- [Problem to work on]: Starting with the line that contains "Collapse the sidebar with the arrow icon" and stopping after the line that contains "Screen dimensions: 1458x618", copy the entries below exactly. Include nothing else.
*** Materials provided ***
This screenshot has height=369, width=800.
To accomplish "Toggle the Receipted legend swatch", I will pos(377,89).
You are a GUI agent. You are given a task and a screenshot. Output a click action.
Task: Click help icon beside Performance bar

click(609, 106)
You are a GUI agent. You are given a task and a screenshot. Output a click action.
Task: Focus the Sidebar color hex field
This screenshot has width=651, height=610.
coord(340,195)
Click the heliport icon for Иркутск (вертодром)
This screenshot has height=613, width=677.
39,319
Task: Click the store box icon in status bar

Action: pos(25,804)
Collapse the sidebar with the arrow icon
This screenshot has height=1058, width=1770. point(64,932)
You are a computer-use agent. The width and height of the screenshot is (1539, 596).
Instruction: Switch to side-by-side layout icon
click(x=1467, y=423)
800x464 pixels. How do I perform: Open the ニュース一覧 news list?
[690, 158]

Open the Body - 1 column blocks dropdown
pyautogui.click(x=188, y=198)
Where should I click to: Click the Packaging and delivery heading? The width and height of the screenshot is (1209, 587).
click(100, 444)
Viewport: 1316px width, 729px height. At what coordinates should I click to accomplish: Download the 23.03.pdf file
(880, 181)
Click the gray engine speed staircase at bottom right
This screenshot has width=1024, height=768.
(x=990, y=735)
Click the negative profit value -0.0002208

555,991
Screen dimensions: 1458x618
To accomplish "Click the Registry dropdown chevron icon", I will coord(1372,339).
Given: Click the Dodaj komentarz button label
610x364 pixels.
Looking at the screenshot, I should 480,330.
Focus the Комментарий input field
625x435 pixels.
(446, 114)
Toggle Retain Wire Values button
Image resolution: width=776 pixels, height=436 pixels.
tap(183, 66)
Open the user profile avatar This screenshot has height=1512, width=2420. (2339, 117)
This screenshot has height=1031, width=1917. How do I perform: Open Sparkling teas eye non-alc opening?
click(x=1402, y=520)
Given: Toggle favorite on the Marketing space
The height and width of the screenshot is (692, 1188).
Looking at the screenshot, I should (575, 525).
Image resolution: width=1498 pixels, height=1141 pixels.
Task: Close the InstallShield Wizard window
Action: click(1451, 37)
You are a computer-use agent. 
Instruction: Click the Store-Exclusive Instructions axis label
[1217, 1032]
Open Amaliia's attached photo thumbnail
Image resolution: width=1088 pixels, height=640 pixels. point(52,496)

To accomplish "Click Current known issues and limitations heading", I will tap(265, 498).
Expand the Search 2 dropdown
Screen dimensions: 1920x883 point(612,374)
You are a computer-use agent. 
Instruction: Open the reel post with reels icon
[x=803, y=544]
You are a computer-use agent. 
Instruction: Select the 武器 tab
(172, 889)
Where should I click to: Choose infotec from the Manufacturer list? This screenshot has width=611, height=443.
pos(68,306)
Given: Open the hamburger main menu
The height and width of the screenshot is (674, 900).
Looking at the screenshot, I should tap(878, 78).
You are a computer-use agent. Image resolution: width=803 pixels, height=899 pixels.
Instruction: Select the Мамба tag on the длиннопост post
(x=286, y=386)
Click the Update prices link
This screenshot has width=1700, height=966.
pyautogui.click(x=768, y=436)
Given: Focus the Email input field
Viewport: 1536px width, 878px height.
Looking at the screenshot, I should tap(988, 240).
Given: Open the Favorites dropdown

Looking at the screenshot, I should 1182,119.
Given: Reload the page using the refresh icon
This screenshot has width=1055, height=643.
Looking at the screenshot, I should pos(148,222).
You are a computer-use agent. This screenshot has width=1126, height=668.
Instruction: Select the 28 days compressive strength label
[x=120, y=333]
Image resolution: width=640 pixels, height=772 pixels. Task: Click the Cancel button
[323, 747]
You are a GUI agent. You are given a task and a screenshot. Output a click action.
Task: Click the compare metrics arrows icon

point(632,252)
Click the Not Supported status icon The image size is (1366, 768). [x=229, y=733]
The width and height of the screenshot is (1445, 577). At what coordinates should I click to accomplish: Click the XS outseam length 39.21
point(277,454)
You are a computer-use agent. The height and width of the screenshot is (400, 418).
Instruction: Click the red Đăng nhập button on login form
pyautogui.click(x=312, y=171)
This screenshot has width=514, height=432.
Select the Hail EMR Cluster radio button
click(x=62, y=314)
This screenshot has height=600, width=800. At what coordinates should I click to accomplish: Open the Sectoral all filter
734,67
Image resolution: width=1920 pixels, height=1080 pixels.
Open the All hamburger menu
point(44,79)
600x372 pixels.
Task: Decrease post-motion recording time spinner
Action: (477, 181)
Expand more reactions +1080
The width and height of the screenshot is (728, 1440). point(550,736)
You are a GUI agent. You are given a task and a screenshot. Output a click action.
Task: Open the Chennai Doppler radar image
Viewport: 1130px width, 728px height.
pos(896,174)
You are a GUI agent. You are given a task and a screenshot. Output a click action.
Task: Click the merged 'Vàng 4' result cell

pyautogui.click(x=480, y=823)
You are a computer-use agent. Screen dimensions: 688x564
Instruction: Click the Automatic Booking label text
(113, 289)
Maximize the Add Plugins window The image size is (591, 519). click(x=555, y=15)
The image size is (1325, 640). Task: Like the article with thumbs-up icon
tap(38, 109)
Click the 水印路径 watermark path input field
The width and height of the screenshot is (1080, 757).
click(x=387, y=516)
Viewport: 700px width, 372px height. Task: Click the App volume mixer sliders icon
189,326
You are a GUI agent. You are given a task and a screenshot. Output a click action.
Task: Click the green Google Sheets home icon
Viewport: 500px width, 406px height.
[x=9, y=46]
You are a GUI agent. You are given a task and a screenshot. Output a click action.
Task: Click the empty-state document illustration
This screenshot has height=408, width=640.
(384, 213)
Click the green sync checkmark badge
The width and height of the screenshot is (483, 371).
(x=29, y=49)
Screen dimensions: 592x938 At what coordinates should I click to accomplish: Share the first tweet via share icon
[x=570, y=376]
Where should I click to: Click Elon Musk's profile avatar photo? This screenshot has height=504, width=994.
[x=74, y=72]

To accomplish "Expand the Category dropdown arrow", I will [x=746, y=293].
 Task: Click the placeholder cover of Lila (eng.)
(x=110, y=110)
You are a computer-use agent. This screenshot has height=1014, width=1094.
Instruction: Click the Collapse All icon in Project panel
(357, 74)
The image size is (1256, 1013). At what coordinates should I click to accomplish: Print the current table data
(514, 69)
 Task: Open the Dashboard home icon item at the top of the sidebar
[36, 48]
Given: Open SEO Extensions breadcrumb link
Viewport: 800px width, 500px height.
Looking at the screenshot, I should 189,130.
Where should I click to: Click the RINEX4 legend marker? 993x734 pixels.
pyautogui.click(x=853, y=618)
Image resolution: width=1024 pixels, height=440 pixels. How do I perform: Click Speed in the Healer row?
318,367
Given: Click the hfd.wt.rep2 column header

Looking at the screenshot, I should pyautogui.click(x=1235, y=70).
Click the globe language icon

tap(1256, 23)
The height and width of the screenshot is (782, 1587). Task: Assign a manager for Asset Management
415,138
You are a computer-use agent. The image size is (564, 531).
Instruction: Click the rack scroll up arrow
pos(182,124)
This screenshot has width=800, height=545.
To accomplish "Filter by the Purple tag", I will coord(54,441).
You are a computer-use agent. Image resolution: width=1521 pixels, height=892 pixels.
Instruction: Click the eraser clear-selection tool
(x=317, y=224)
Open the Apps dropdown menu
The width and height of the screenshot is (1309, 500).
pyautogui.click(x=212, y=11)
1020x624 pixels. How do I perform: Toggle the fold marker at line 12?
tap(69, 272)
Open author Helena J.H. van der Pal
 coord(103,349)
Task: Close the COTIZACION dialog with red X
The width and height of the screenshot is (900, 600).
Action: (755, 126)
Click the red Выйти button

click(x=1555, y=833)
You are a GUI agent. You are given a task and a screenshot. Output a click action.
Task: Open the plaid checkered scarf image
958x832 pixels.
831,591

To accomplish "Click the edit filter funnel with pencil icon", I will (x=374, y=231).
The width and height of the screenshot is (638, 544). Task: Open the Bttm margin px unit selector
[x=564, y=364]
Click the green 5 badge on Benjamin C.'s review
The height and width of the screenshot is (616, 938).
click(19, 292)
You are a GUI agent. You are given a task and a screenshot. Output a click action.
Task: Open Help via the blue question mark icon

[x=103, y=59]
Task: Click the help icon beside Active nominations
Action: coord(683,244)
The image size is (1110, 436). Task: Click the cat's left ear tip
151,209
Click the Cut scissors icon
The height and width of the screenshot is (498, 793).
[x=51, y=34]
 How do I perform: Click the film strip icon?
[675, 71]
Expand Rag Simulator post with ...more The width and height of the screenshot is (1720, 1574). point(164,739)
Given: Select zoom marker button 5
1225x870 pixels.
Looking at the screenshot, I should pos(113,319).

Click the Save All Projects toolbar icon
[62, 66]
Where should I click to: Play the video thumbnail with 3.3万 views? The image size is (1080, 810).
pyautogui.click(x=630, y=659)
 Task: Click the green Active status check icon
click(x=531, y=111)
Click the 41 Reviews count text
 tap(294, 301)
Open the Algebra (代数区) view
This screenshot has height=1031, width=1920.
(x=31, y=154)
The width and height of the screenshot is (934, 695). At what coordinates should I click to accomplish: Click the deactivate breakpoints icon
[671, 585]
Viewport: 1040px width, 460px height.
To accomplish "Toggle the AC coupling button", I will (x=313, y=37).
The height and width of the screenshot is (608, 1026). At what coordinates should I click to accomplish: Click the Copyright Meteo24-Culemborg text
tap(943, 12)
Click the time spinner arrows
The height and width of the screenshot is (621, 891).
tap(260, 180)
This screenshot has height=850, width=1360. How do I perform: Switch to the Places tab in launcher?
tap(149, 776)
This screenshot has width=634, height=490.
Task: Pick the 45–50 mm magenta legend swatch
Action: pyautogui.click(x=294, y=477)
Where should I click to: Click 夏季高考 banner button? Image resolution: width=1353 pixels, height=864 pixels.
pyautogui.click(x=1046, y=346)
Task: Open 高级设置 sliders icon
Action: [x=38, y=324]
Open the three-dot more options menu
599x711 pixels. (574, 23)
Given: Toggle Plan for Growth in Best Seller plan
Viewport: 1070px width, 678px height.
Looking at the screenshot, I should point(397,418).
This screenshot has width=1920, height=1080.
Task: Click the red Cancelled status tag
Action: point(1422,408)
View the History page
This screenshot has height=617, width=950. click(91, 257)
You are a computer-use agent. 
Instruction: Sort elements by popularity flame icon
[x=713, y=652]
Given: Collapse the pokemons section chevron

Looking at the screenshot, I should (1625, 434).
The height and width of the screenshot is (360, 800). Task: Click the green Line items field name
*** End of Materials provided ***
- [Expected output]:
Collapse the sidebar with the arrow icon
This screenshot has height=1058, width=1770. point(64,932)
You are a computer-use agent. The width and height of the screenshot is (1539, 596).
Instruction: Switch to side-by-side layout icon
click(x=1467, y=423)
800x464 pixels. How do I perform: Open the ニュース一覧 news list?
[690, 158]

Open the Body - 1 column blocks dropdown
pyautogui.click(x=188, y=198)
Where should I click to: Click the Packaging and delivery heading? The width and height of the screenshot is (1209, 587).
click(100, 444)
Viewport: 1316px width, 729px height. At what coordinates should I click to accomplish: Download the 23.03.pdf file
(880, 181)
Click the gray engine speed staircase at bottom right
This screenshot has width=1024, height=768.
(x=990, y=735)
Click the negative profit value -0.0002208

555,991
Screen dimensions: 1458x618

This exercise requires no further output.